-- WORK ITEM --
The lines from the one containing "Click the purple @babel/register module text" through the final line of the listing below are what the answer must repeat, exactly and only, leaving pictures out.

[DATA LISTING Boundary: Start]

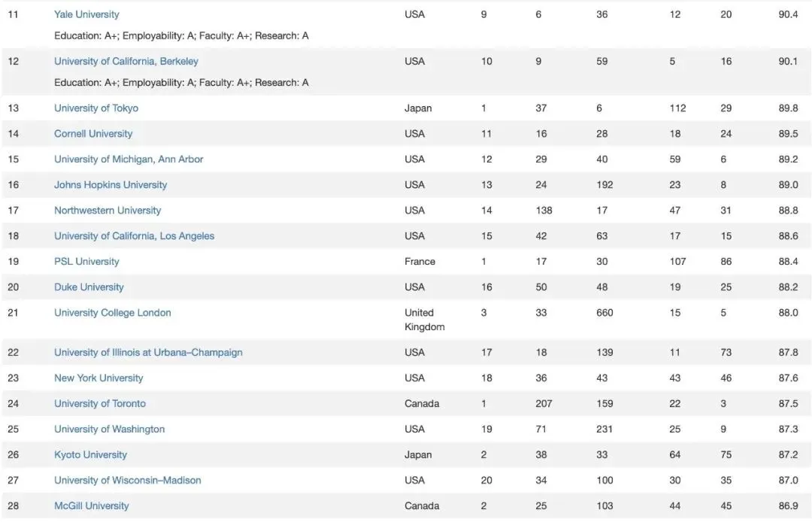Open University of Tokyo page
The height and width of the screenshot is (522, 812).
pyautogui.click(x=95, y=108)
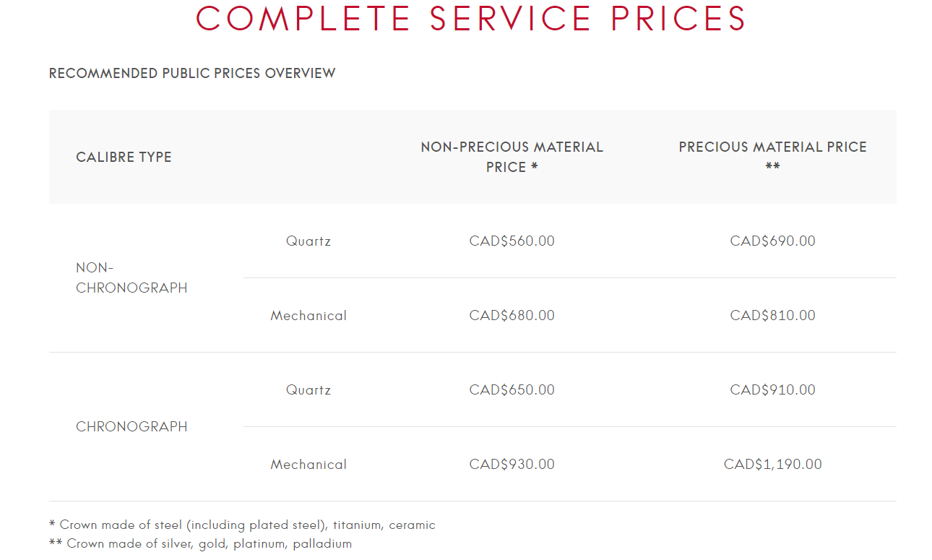Click the Recommended Public Prices Overview subheading
The image size is (932, 560).
pos(192,73)
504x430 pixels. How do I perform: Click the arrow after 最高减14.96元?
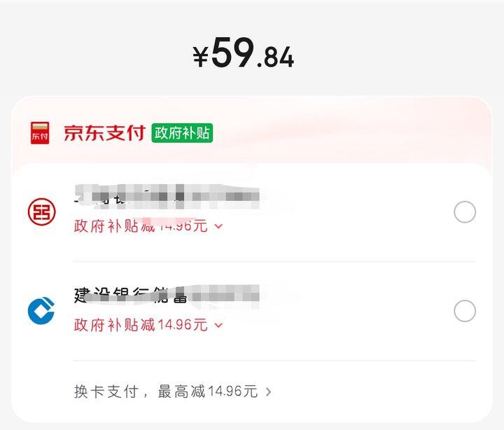point(269,391)
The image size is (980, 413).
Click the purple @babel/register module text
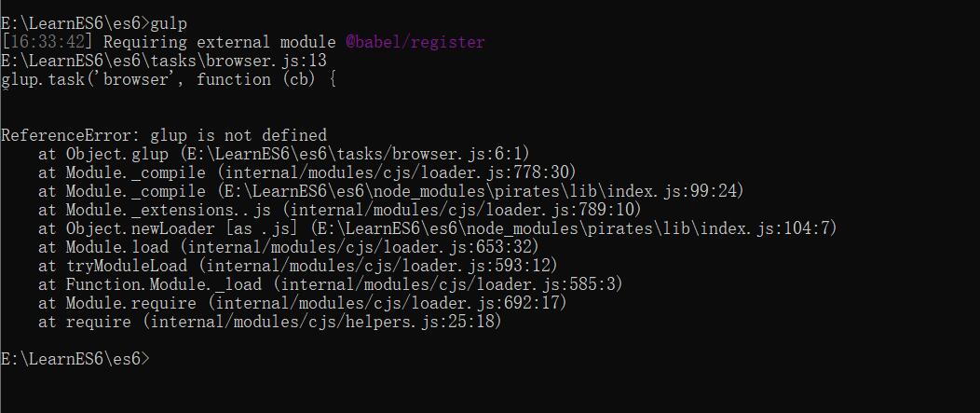[x=415, y=43]
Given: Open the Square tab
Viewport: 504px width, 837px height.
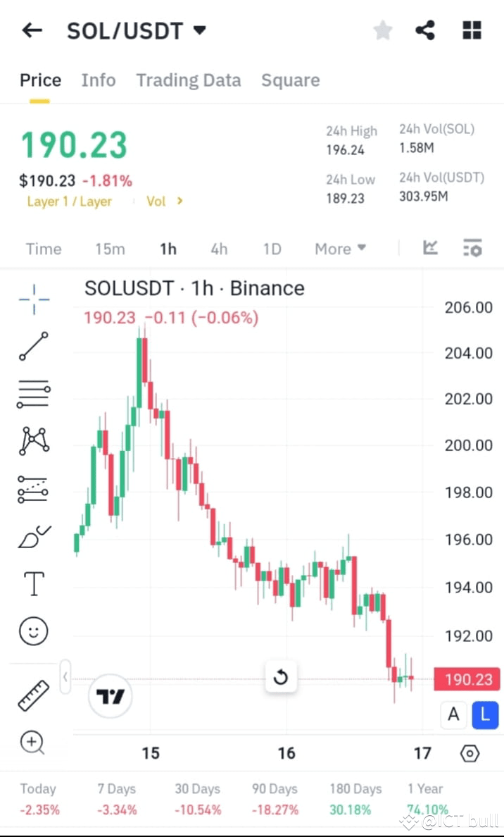Looking at the screenshot, I should (x=290, y=80).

[DATA LISTING Boundary: End]

-- RESPONSE AREA --
Click the purple @babel/register module text
[x=415, y=43]
Given: Open the Square tab
Viewport: 504px width, 837px height.
Looking at the screenshot, I should (x=290, y=80).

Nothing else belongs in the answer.